Microbiome in Graves Disease Hypothyroidism: Insights from Integrated Analysis for Clinicians Original paper

What was studied?

This original research investigated the gut microbiome in Graves disease hypothyroidism through an integrated analysis of fecal microbiota and metabolome profiles in patients with Graves’ disease (GD) and hypothyroidism (HT) compared to healthy controls. Using 16S rRNA gene sequencing for microbial composition and untargeted liquid chromatography-mass spectrometry for metabolomics, the study aimed to identify distinct microbial and metabolic signatures, explore correlations between microbiota, metabolites, and clinical thyroid indicators (e.g., TSH, FT3, FT4, TRAb), and uncover potential pathways linking gut dysbiosis to thyroid dysfunction.

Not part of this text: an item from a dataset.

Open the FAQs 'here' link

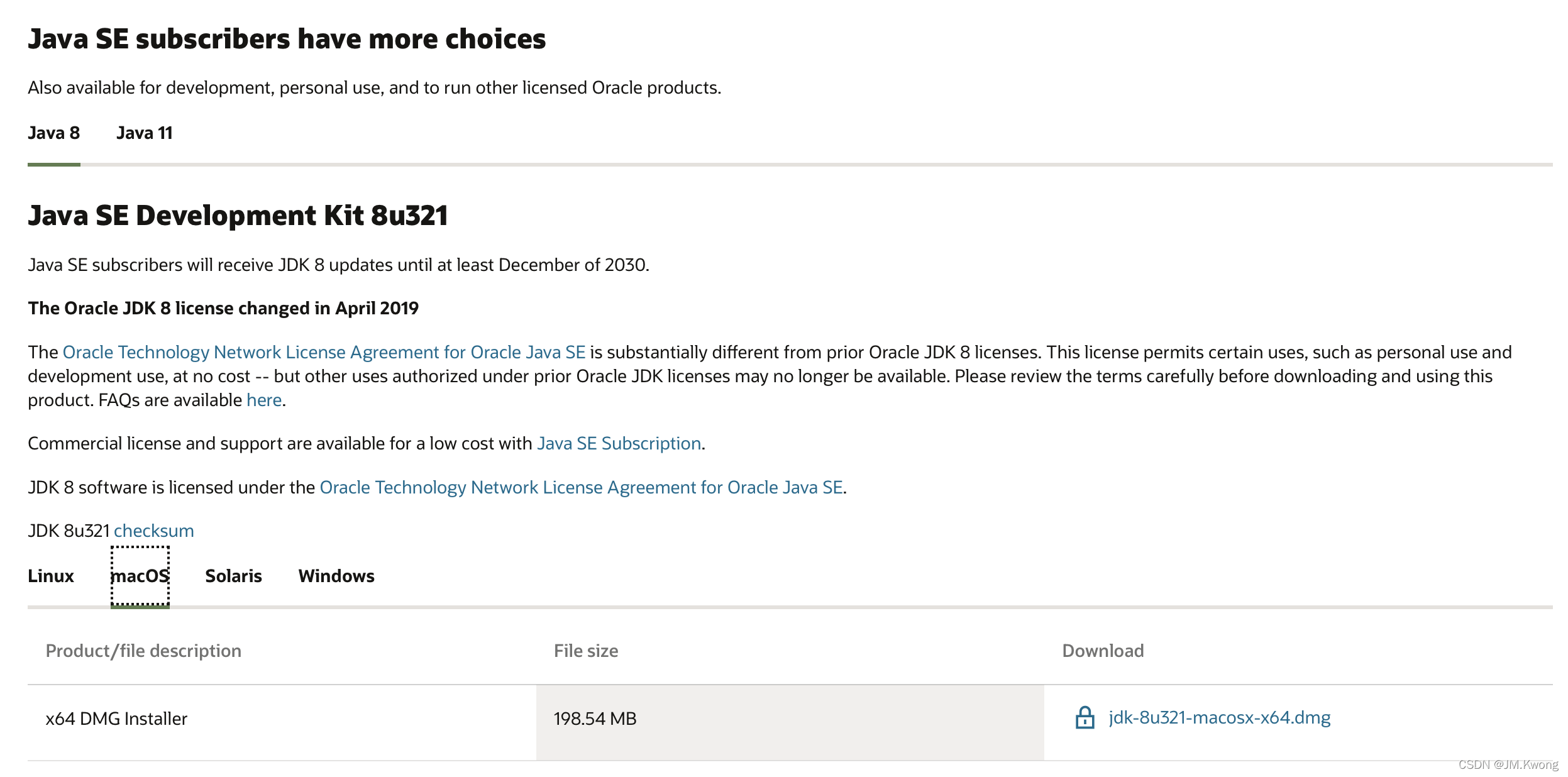(x=263, y=400)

Functional predictions via PICRUSt and pathway enrichment with KEGG highlighted microbial roles in metabolism, while OPLS-DA and Spearman correlations elucidated group differences and interactions.

Who was studied?

The study enrolled 90 participants from Shanghai Tenth People’s Hospital, including 30 patients with newly diagnosed GD (mean age ~40 years, predominantly female), 30 with HT (similar demographics), and 30 age- and sex-matched healthy controls without thyroid disorders or recent antibiotic use. GD was diagnosed based on hyperthyroidism symptoms, elevated FT3/FT4, suppressed TSH, and positive TRAb; HT by hypothyroidism symptoms, reduced FT3/FT4, elevated TSH, and positive TPOAb/TgAb. Exclusion criteria included pregnancy, other autoimmune diseases, gastrointestinal disorders, or probiotic/antibiotic use within three months to minimize confounders affecting the microbiome.

Most important findings

The gut microbiome in Graves disease hypothyroidism showed reduced alpha diversity (Shannon index) in both GD and HT groups compared to controls, with beta diversity (Bray-Curtis) indicating distinct clustering. At the phylum level, Firmicutes dominated, but Bacteroidetes were depleted in disease groups; genus-level shifts included decreased Bacteroides and Prevotella in GD and HT, increased Enterococcus and Veillonella in GD, and elevated Ruminococcus in HT. These alterations suggest dysbiosis contributing to immune dysregulation, relevant for a microbiome signatures database where depleted Bacteroides (anti-inflammatory, SCFA producers) and enriched Enterococcus (potential pathogens) could serve as markers for GD, while Ruminococcus overabundance might signal HT. Metabolomics identified 120 differential metabolites, with GD showing enriched bile acids (e.g., cholic acid) and amino acids (e.g., L-tryptophan), HT displaying depleted fatty acids (e.g., oleic acid) and increased steroids. Correlations revealed Bacteroides positively linked to anti-inflammatory metabolites like indole-3-acetic acid, negatively to TRAb in GD; network analysis highlighted clusters where microbiota influenced thyroid hormones via metabolic pathways like tryptophan and bile acid metabolism.

Key implications

These findings imply that clinicians could use gut microbiome profiling as a non-invasive tool for early detection and monitoring of GD and HT, integrating fecal biomarkers like Bacteroides depletion or bile acid elevation into diagnostic panels to complement thyroid function tests. Therapeutically, targeting dysbiosis via probiotics (e.g., Bacteroides-enriched) or fecal microbiota transplantation might modulate immune responses and metabolic pathways, potentially alleviating symptoms or preventing progression. For clinical practice, this bridges microbiome research by suggesting personalized interventions based on signatures, such as tryptophan supplementation for GD to counteract indole pathway disruptions. Future longitudinal studies should validate causality, perhaps through Mendelian randomization, to refine microbiome-based therapies and expand databases for precision medicine in endocrinology.